EPOXI trial is on, with the inclusion of its first participants

A few weeks after receiving regulatory approval from European Medicines Agency (EMA), the European trial of our MPX-RESPONSE project effectively started this summer with the enrolment of its first participant on 15 August. Key points to know.

The European randomised clinical trial in mPOX Infection (EPOXI) is a randomized, controlled, double-blinded trial, designed to capture and investigate sporadic cases of mpox in Europe and to evaluate promising treatment options.

Compliant with the current EU regulatory framework, the study represents one of the first multinational clinical trials in the EU/EEA for an epidemic defined by the World Health Organization as a global public health emergency. Designed to enroll 150 subjects across 8 to 10 European countries, EPOXI will primarily evaluate the efficacy and safety of the antiviral drug tecovirimat. The study is designed to plan a joint analysis with UNITY, the international multi-regional study of MPX-RESPONSE.

Why tecovirimat ?

According to the International Pandemic Preparedness Secretariat, Tecovirimat SIGA remains the primary focus of therapeutic research, with several trials exploring its potential in various settings. This antiviral was initially approved for mpox treatment in the EU (EMA) under exceptional circumstances but clinical data are still missing to assess its efficacy and explore its utility across different patient groups.

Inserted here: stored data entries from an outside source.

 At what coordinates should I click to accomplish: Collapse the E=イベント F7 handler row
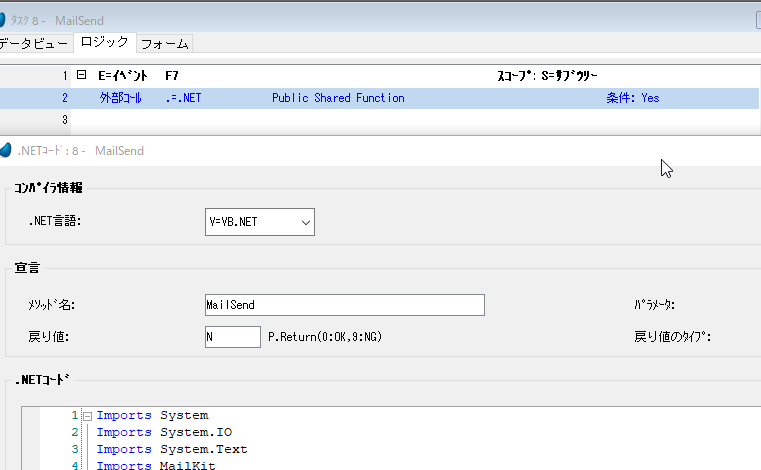[82, 76]

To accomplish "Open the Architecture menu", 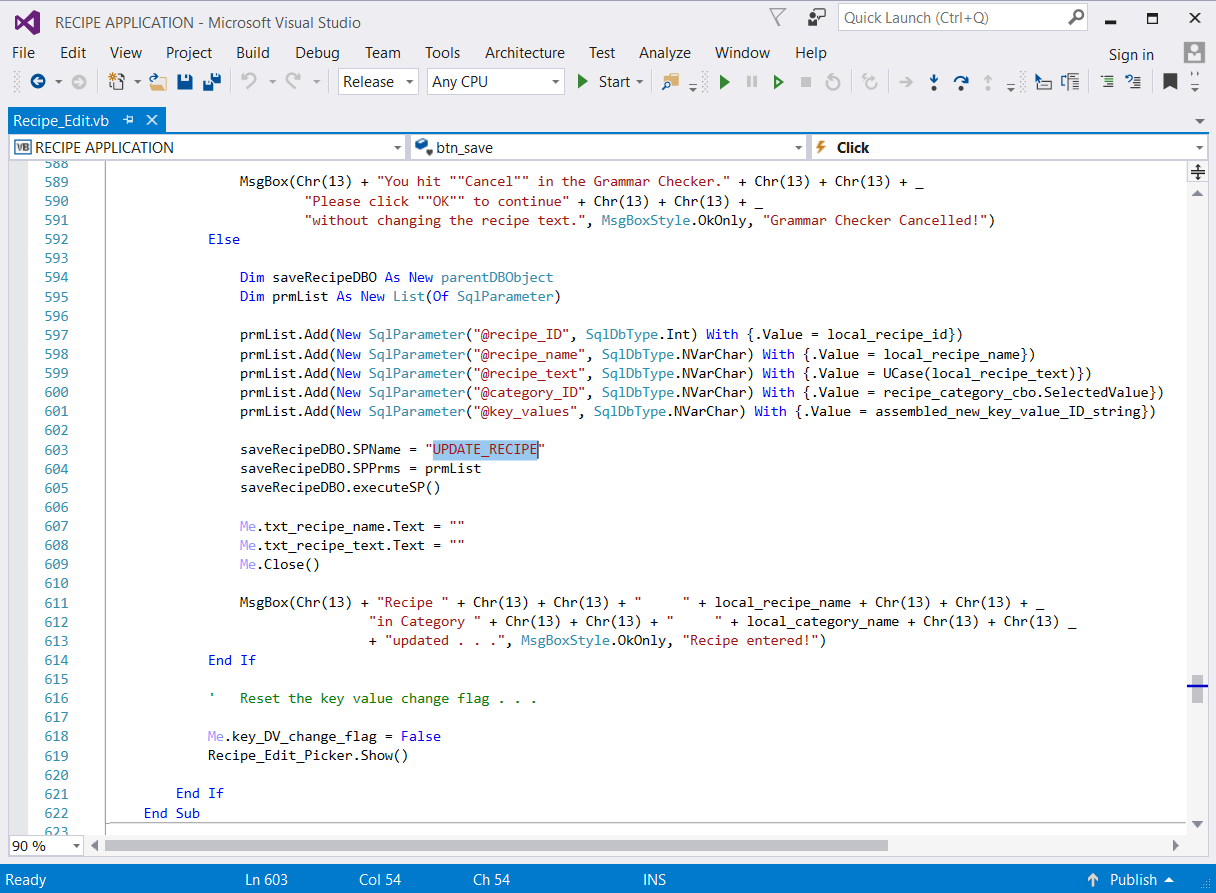I will click(524, 53).
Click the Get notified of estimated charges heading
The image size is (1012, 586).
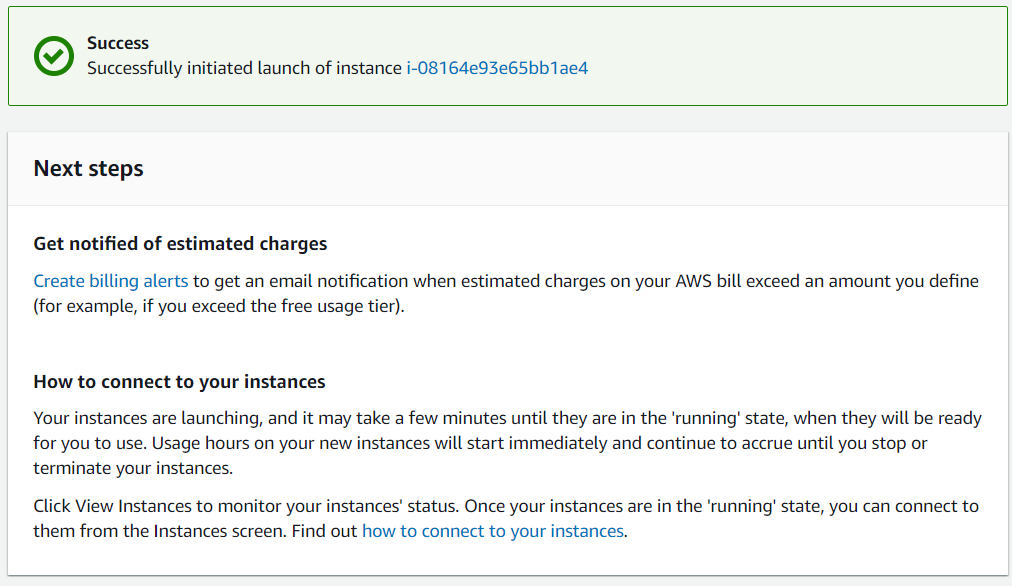tap(180, 244)
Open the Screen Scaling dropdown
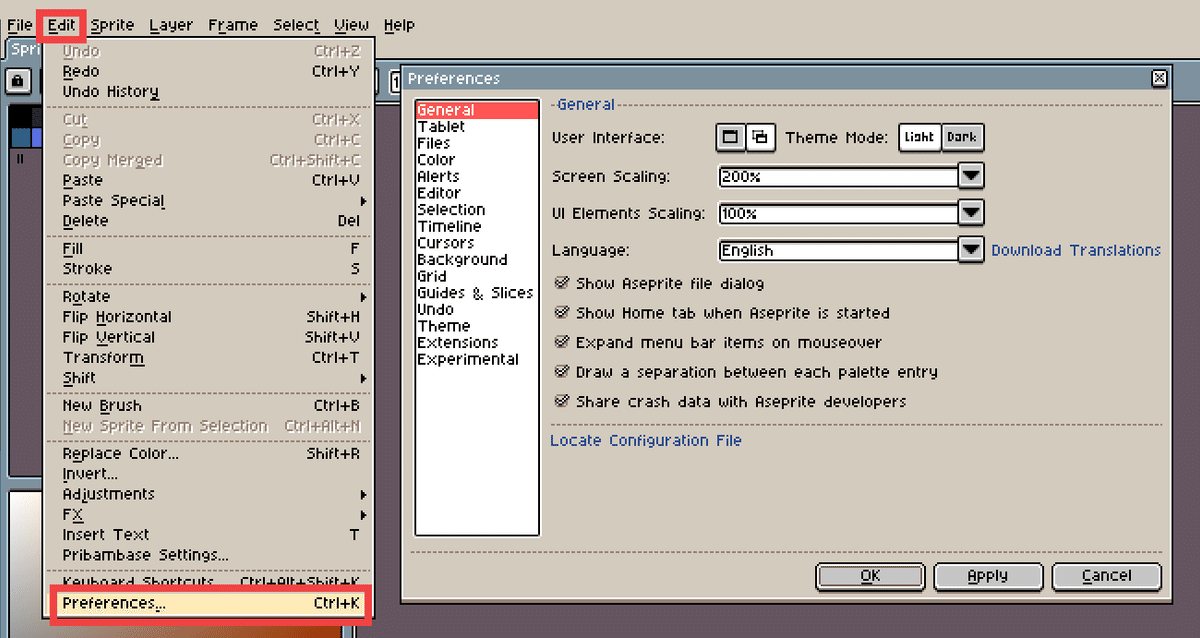1200x638 pixels. pos(970,175)
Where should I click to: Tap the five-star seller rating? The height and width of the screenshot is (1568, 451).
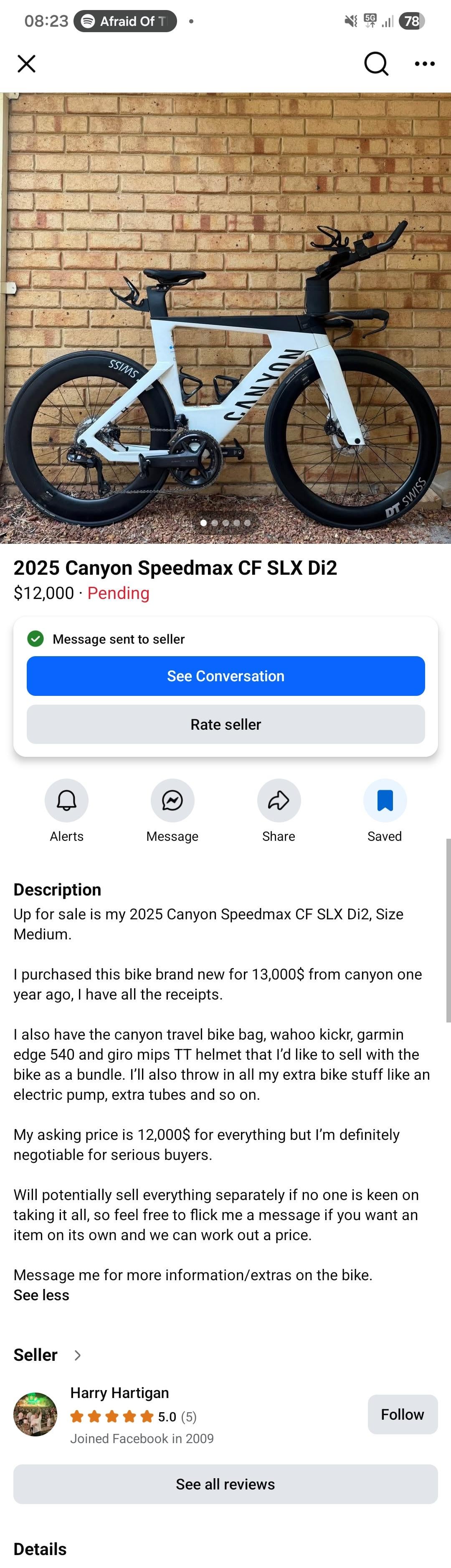(x=112, y=1416)
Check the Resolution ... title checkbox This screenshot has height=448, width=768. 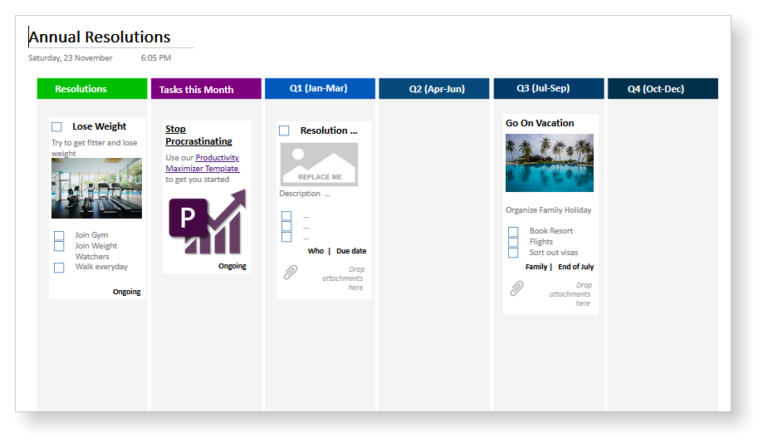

Focus on the partners for our EPOXI study

EPOXI is one of the 3 clinical trials of the MPX-RESPONSE project. The study is sponsored by University Medical Center Utrecht (UMC) with the management of Ecraid and the pharmacovigilance handled by ANRS MIE. The recruiting sites include Erasmus Medical Centre of Rotterdam (EMC), University of Antwerp (UA), Servicio Madrileno de Salud (SERMAS), Oslo University Hospital (OUH), Assistance Publique des Hôpitaux de Paris (AP-HP).